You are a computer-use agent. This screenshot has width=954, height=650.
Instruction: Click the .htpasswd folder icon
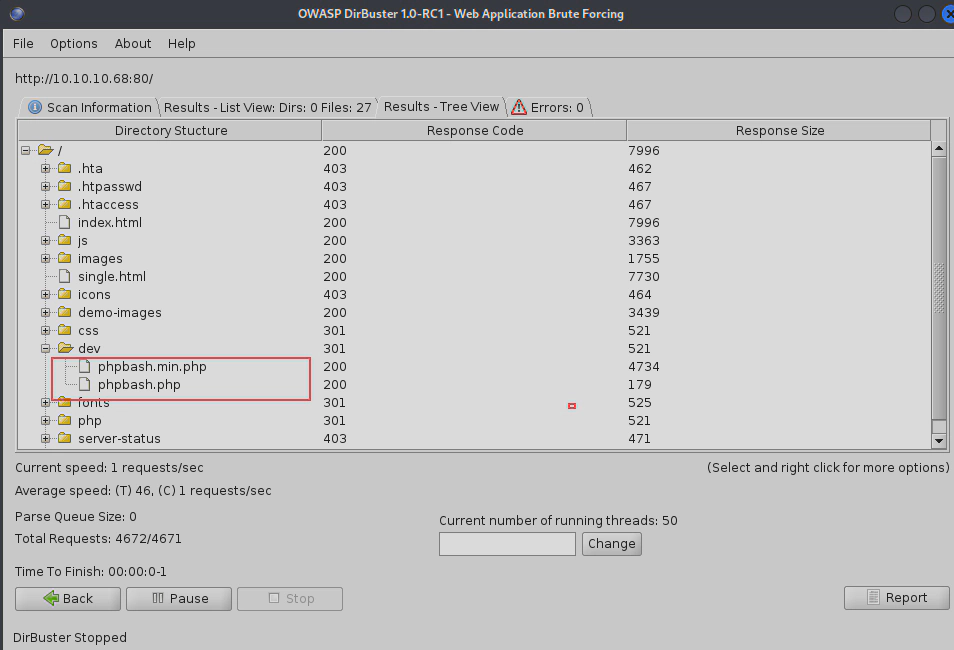click(x=65, y=187)
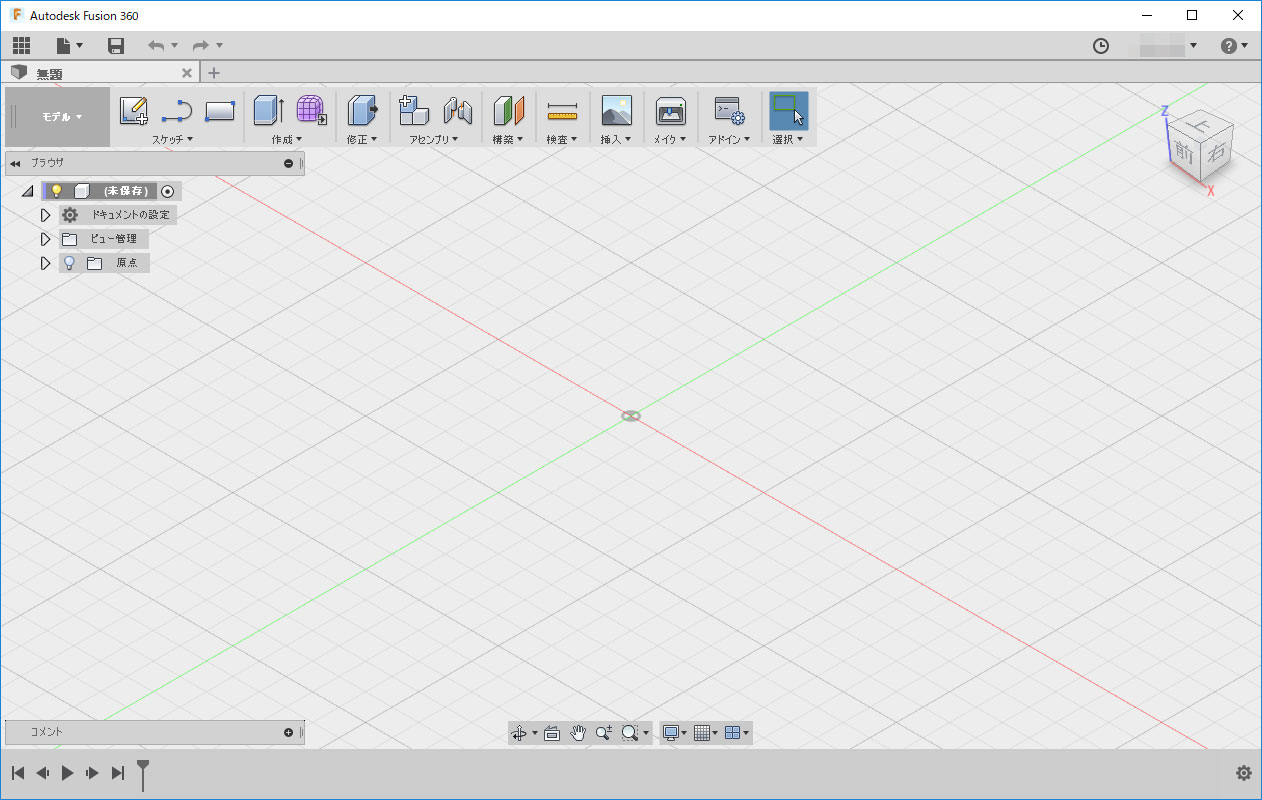Viewport: 1262px width, 800px height.
Task: Toggle lightbulb of the (未保存) component
Action: 57,191
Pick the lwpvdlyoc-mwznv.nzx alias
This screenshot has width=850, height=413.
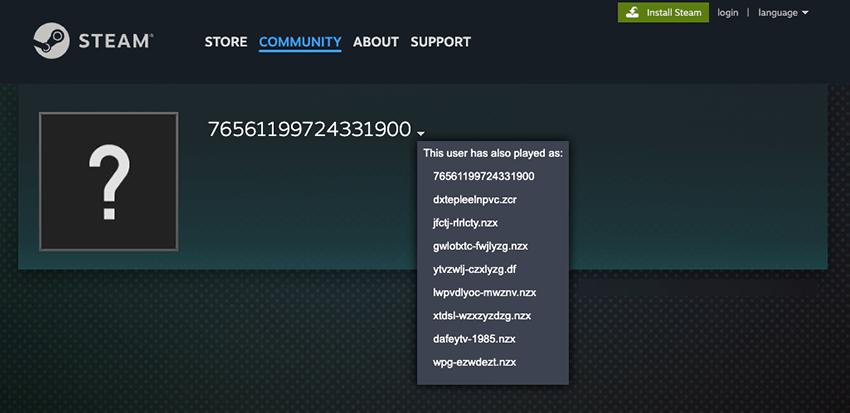486,292
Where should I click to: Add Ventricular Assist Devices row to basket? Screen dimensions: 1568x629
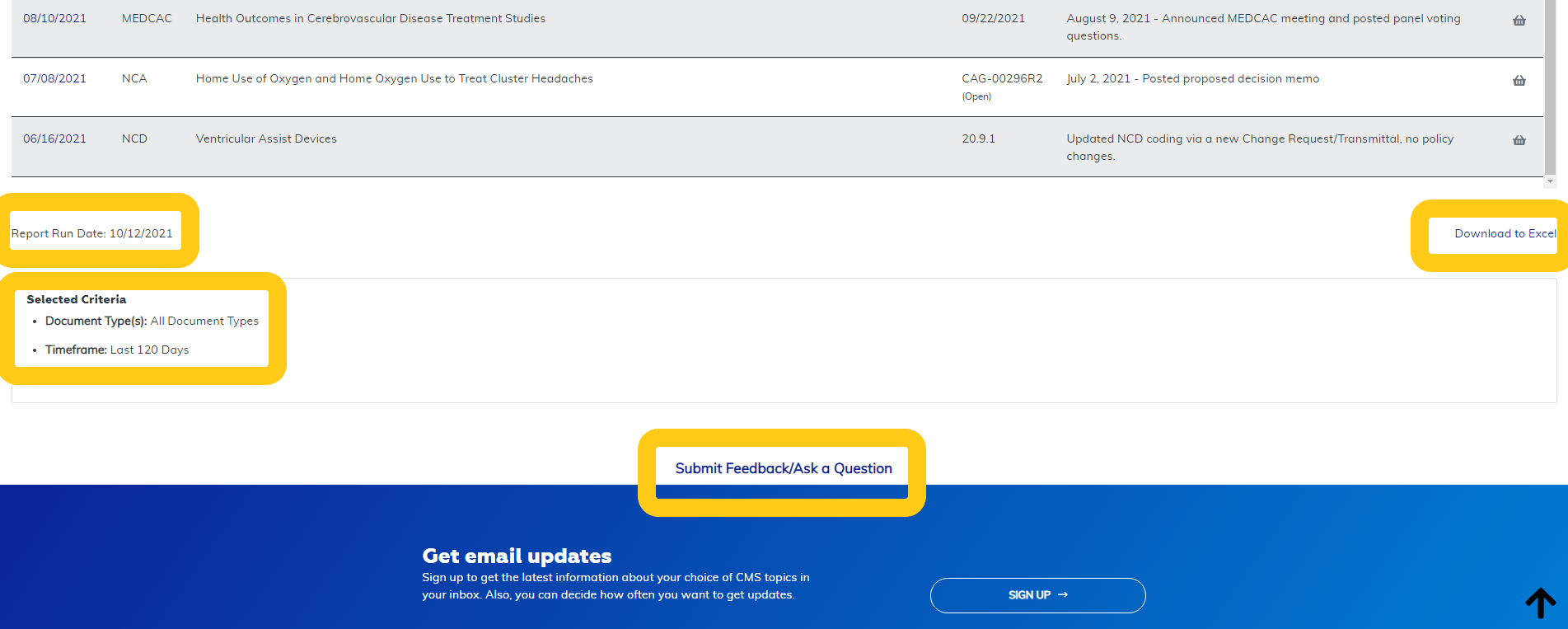tap(1519, 141)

Task item:
Quote verbatim the final run of lines in the material above, from the line that contains "Pick the lwpvdlyoc-mwznv.nzx alias" through the very last line, excluding any pictures.

Task answer:
Pick the lwpvdlyoc-mwznv.nzx alias
This screenshot has width=850, height=413.
486,292
Where should I click to: Add Ventricular Assist Devices row to basket? Screen dimensions: 1568x629
tap(1519, 141)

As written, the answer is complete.